Along with these favourable developments, the Nepali people’s successful movement by winning accolades from the democratic world will remain one of the finest achievements ever recorded in the annals of South Asian region, which will go a long way in winning much international goodwill for Nepal.

Against this peaceful and stable backdrop in the South Asian region and the world, Nepal’s international political position, with not much to worry about security now, is favourably assured. However, with the growing complexity of multilateral interdependence on the global scale, the journey of Nepal in the world requires more thoughtful actions to avoid any entanglements in the future. Our relations with India have become more complex with the growing socio-economic developments taking place in the 21st century, which is characteristic of a shrunken world. Nepal needs to clearly identify its national interests in its relationship with India to guide its policy in an amicable way for greater advantages. The national position of any country is lasting. However, national interests move in their own ways with each passing decade requiring adjustments. National interests, albeit floating, remain vital for the country. To protect and promote the national interests is a stupendous but also a noble task. The more so because we have to deal with a big neighbour with its varied interests and concerns. Numerous irritants, issues and problems are there to deal with.

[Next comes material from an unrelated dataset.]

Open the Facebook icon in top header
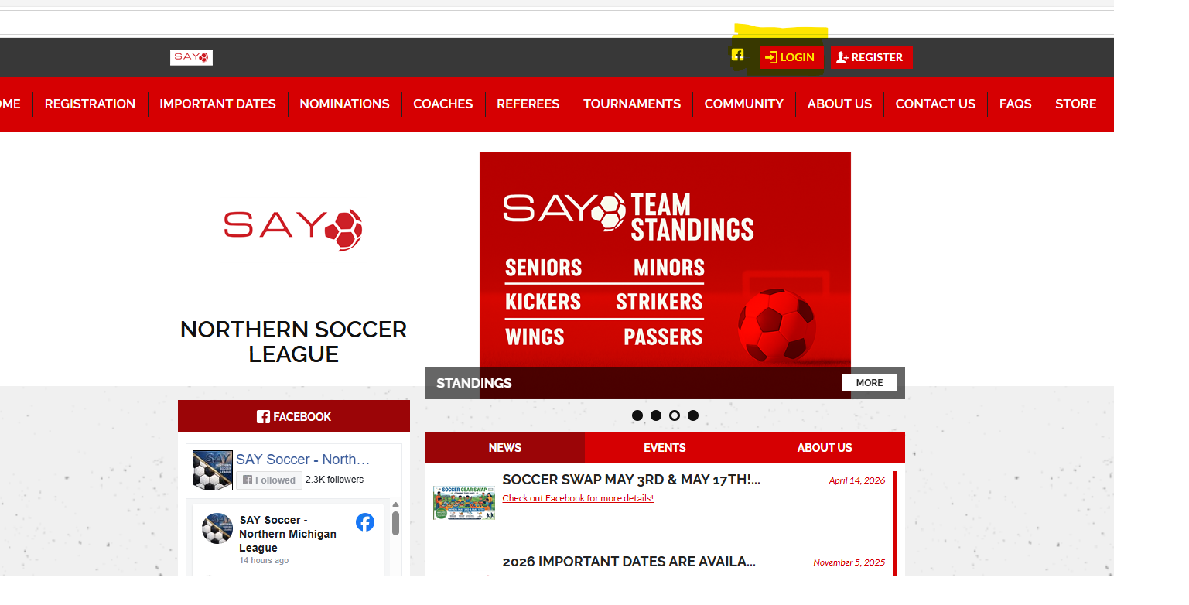 738,55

Under such circumstances, the pastiche of various proposals randomly presented on different occasions would not serve our long-term national interests, nor does any medley of assorted actions and approaches bring better results.

What is needed is a concerted effort with a determined pursuit to advance the national interests in a more sensible way with due attention to the sensitivities and concerns of our southern neighbour. While doing so, we may have to act in the spirit of mutuality, if such acts serve our long-term interests. We must be able to prioritise our national interests in the political and socio-economic spheres to capitalise on our long- and short-term goals, which demand a well-thought-out strategic planning to win the confidence of India. Such an act will not be a piece of unrealistic imagination nor will it be a magician’s trick, but a hard “must” to make substantial gains.

A transformed Nepal demands a transformed visionary statesmanship to reach greater heights of success in our dealings with India. For this, an opportune moment is on hand now.

The government needs to work in a cooperative spirit. Indeed, it must feel an obligation to accommodate all-inclusive ideas into the body of strategic planning in closer consultation with and confidence reposed in all political forces and civil society, as they too contributed to the historic success of the restoration of democracy. National consensus reinforces national policy. Certainly, such understanding would help to follow a consistent and coherent policy vis-à-vis India.

If conducted with care and caution, Nepal’s foreign policy would make more convincing gains not only from India but also from other countries with more goodwill and friendship won for Nepal. The current political and government leadership must do the required groundwork with foresight to give a much healthier direction to our highly valued relationship with India.